“I feel good about this festival because it’s the first time young Russian-speaking Israelis have come together to learn about Jewish identity and Jewish culture. It’s never happened before,” explained Reform Rabbi Gregory Kotler, a Russian émigré from Moscow who co-chaired the Limmud FSU in Ashkelon Program Committee with Ira Dashevsky, a young Orthodox woman. Continuing, Kotler said, “We represent a true pluralist balance!”

Gathering for an innovative festival of Jewish learning, September 25-26, 2008 at Ashkelon College, Limmud FSU launched its first program for Russian-speaking Israelis. A kaleidoscope of programs with 160 outstanding presenters and over 130 lectures, panels, performances, and discussions, all with Jewish themes, framed the content the for the two-day event. Many of the sessions were broadcast live over the Internet.

Why a Limmud FSU in Ashkelon? “Throughout Israel, the Russian-speaking population tends to live across the country and they are not necessarily connected to one another as a cohesive group. Limmud FSU in Ashkelon provided an opportunity to bring a young generation of émigré Israelis together to explore, to connect, and to talk about Judaism in an open, pluralistic, and welcoming environment,” Mark Chais, honorary chairman, Limmud FSU in Ashkelon, carefully described the situation.

A 22-year-old activist who made aliyah in 2000 from the Russian Far East, Nikita Paderin, explained, “Here everybody feels they can talk about their Jewishness in a freedom and open setting.”

“We feel it’s important to bring the Russian-speaking Israelis closer to their Jewish heritage and connect them with their own history,” say Matthew Bronfman, honorary chairman, Limmud FSU.

“Young people today are searching for themselves. Many explore Eastern cultures and religions. We feel very strongly that the Limmud FSU experience will offer these young Russian-speaking Jews an alternative and help them to realize the value, meaning, and substance of Judaism and help them become more comfortable with their own Jewish Identity,” offered Svetlana Nemkov, chair, Limmud FSU in Ashkelon.

High points of this all-volunteer, mega-Jewish happening included a performance by the Gesher Theater, directed by Lena Krendlin, a Rock concert, Jewish-themed documentary films, torah study and discussions, as well as a sessions on Israeli winemaking and Jewish expression in the art of Chagall. Of particular note, two Russian-speaking Knesset Ministers spoke about ensuring that Russian-speaking Israelis are represented with a greater voice on important national issues, as well as working hard to find appropriate employment opportunities for professionals and training for under-skilled workers.
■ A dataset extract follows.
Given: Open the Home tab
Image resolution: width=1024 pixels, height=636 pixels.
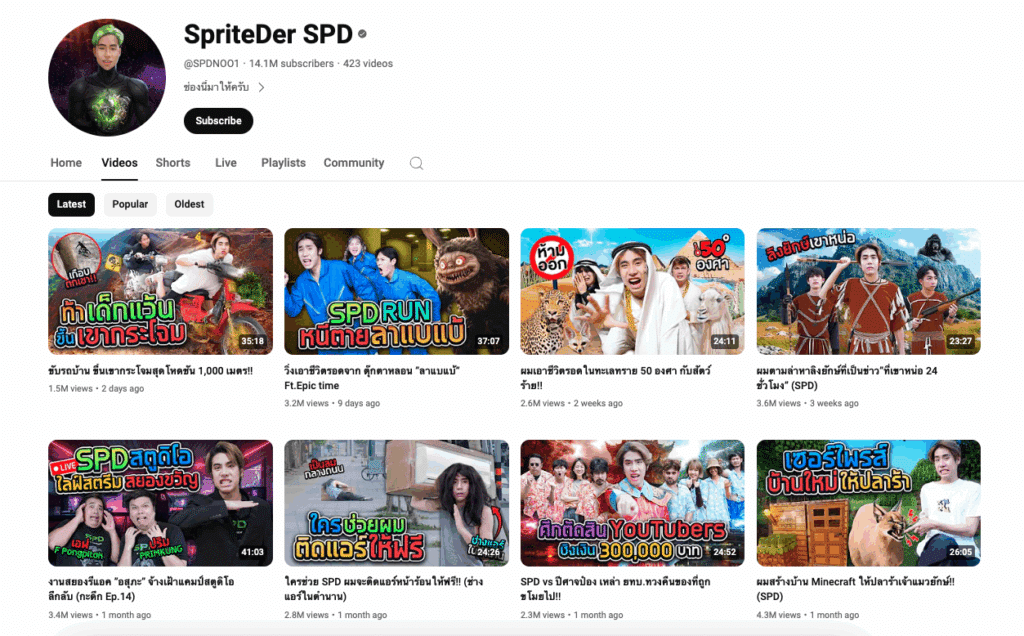Looking at the screenshot, I should coord(66,163).
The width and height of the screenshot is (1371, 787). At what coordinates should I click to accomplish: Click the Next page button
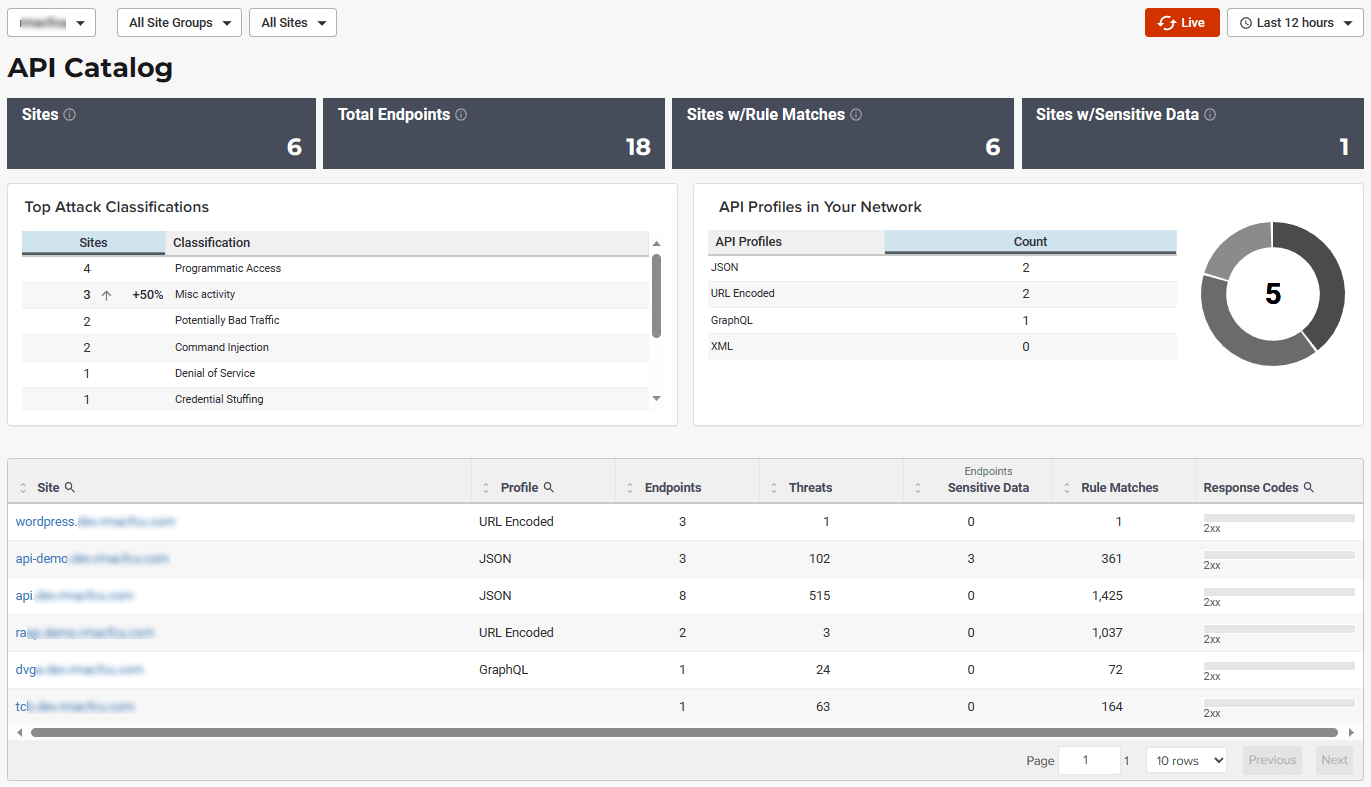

Sandra F. Cahn, co-founder, with a huge smile and sense of satisfaction said, “Thankfully, Limmud FSU has been blessed with farsighted, generous individuals and global Jewish organizations, such as UJA-Federation of New York, The Associated: Jewish Community Federation of Baltimore, and the American Jewish Joint Distribution Committee, which understand the importance of strengthening Jewish identity and community building among the young Russian-speaking Jews, particular in the countries of the former Soviet bloc and in Israel, too.

We are pleased that the faces of the crowd of 1,600 participants here in Ashkelon, included 300 Russian-speaking members of the IDF; young professionals, representing every area of the Israeli economy; families with children, as well as activists, and students. And, we’ve been able to add a little to the beleaguered economy of Ashkelon.”